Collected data

------------------------------------------------------------------------

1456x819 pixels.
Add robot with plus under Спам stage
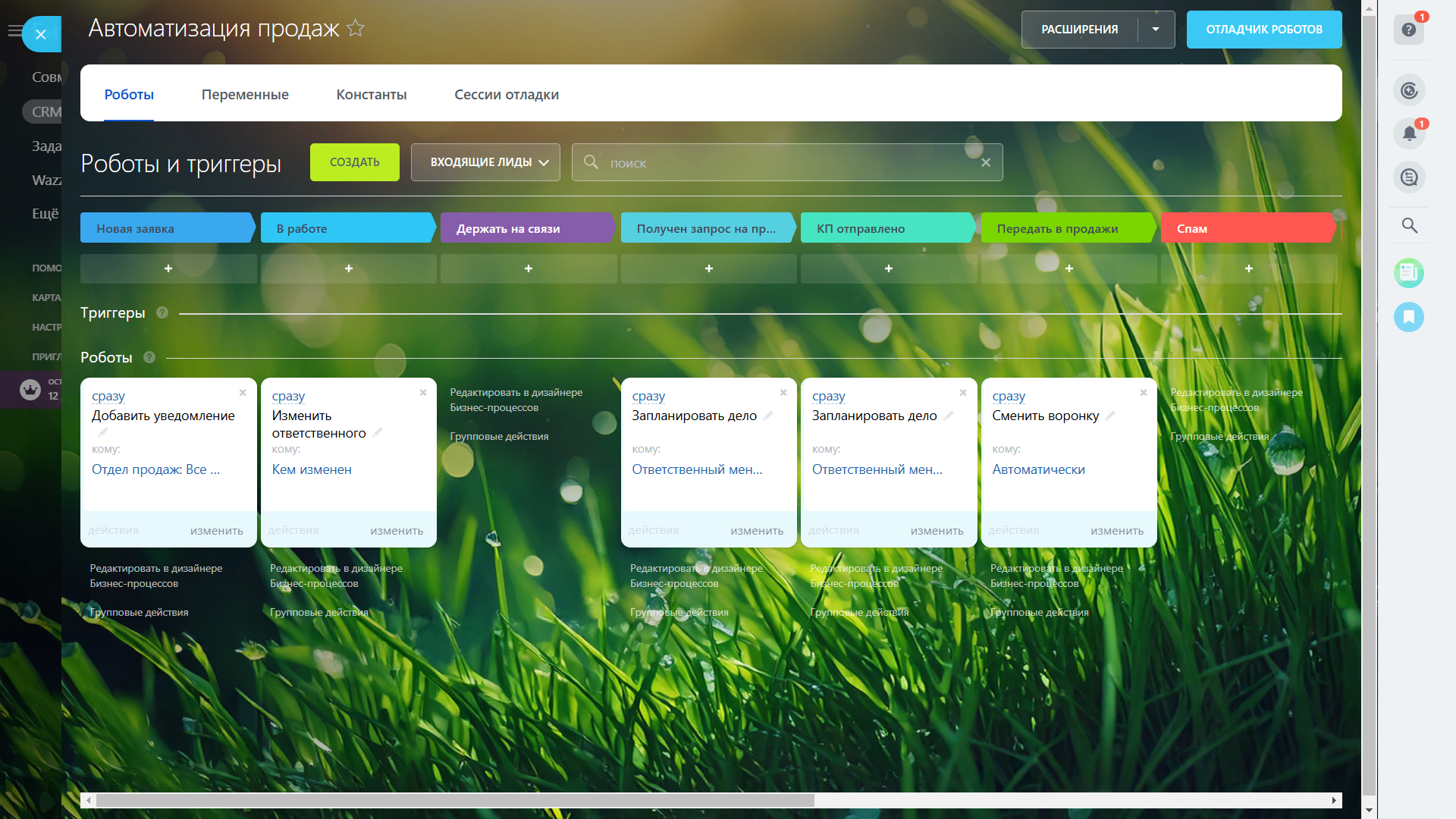click(1248, 268)
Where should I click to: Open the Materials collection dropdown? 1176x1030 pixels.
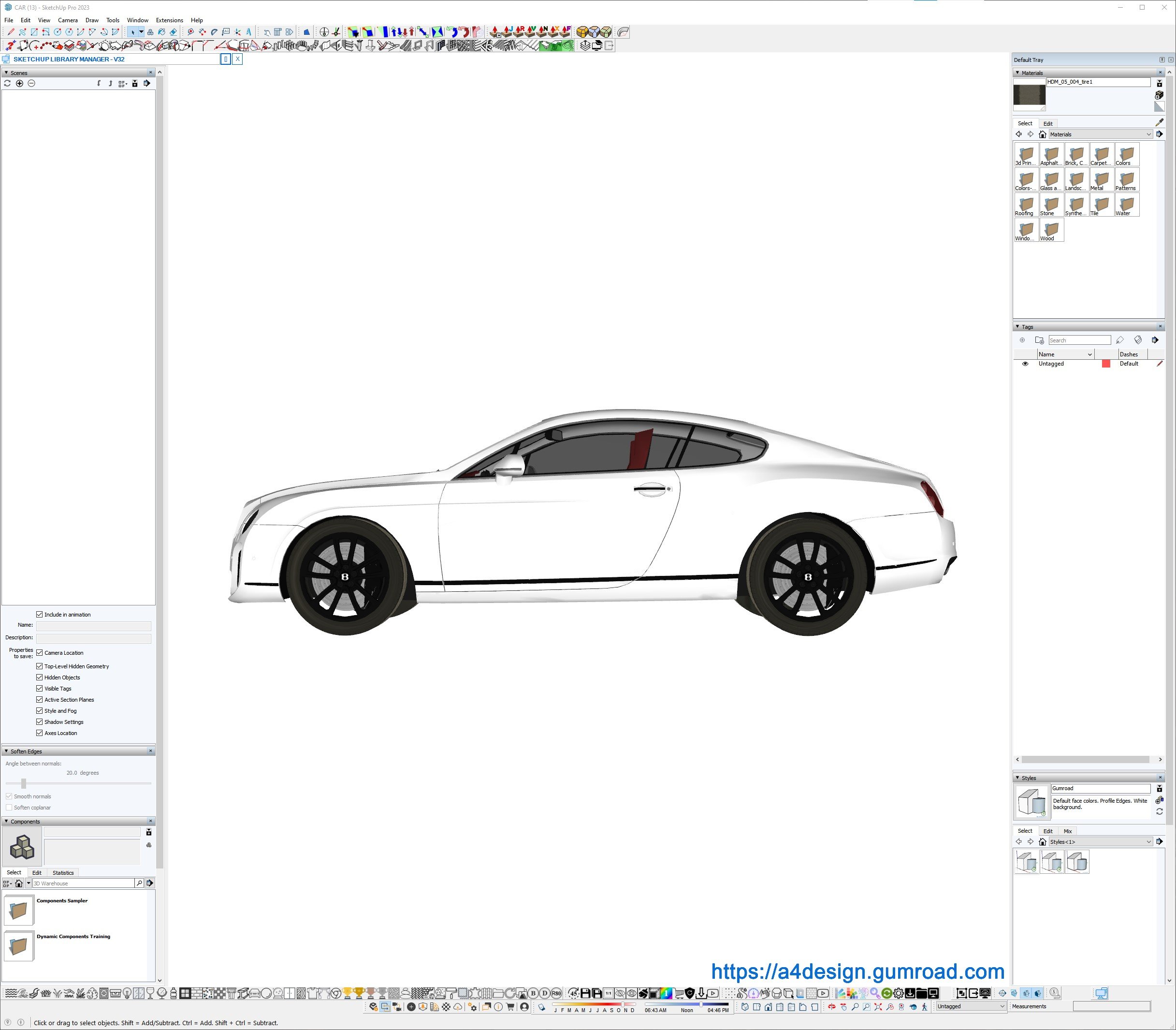point(1100,134)
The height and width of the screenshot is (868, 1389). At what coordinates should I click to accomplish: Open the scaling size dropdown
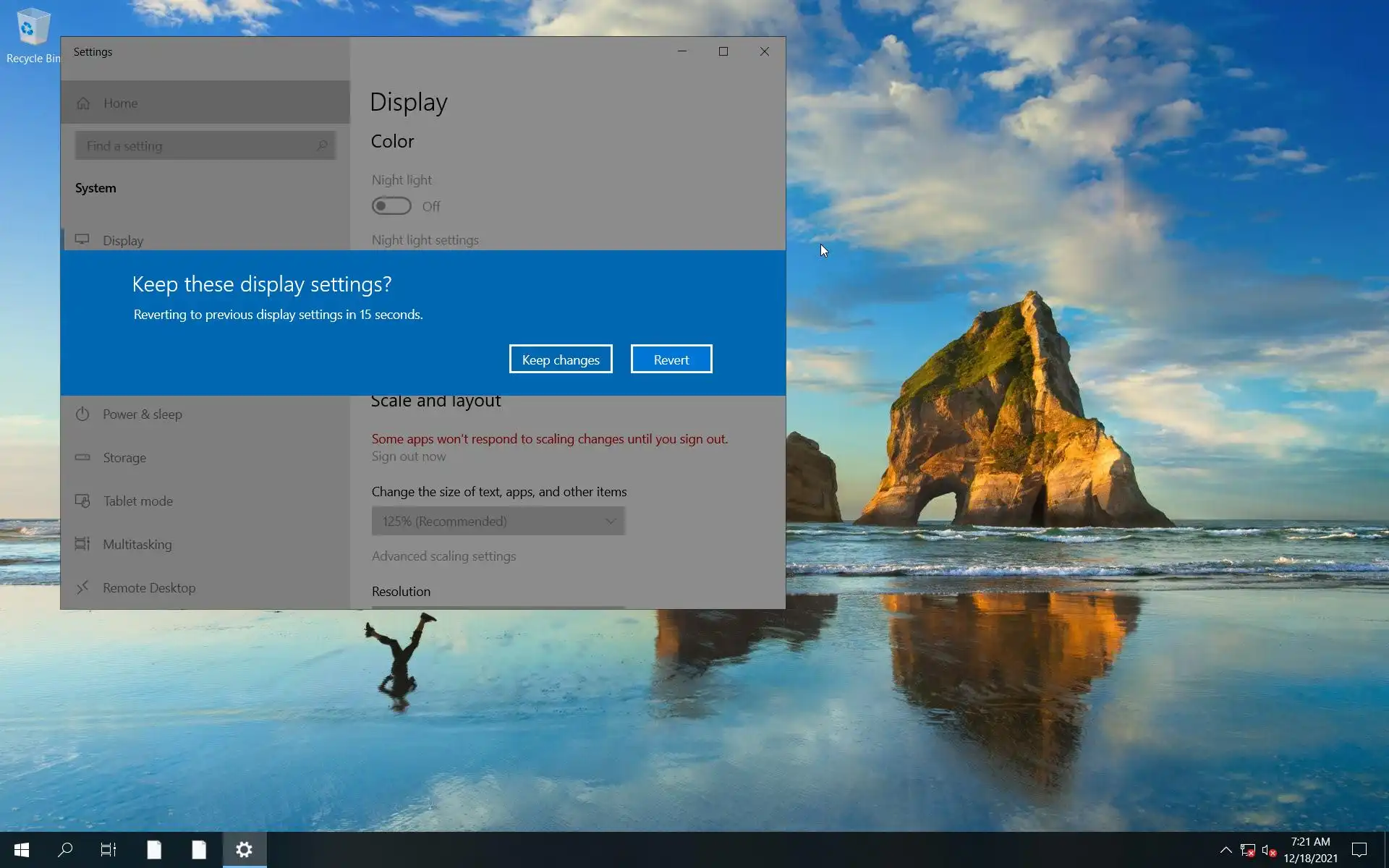tap(498, 522)
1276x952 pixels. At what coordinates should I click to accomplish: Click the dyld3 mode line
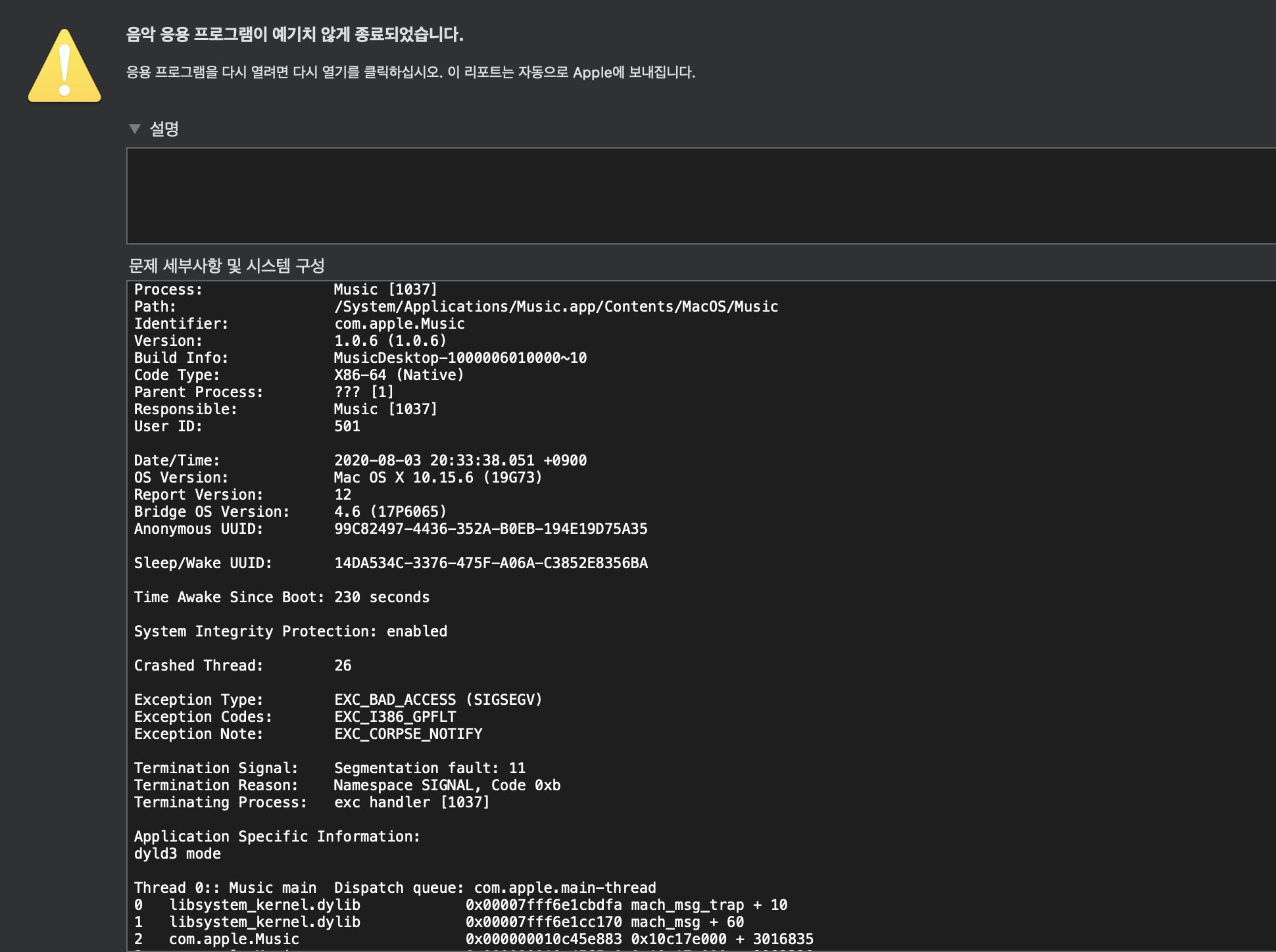click(x=178, y=854)
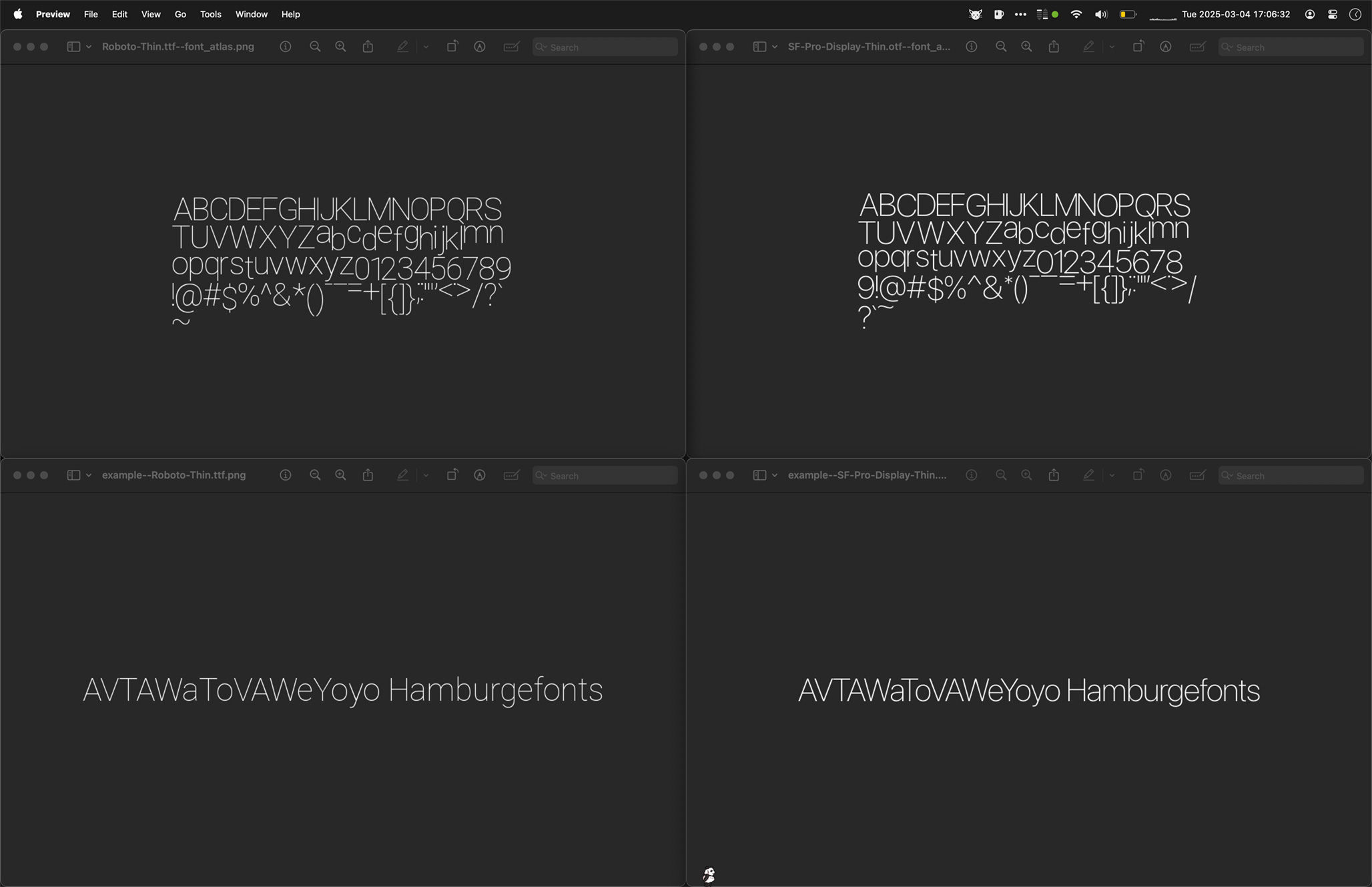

------------------------------------------------------------------------

What must be output is the exact run of lines from the one holding "1276x952 pixels. At" through the end of the entries above, both ends included, minus the pictures.

1276x952 pixels. At what coordinates should I click to accomplish: Click the dyld3 mode line
click(x=178, y=854)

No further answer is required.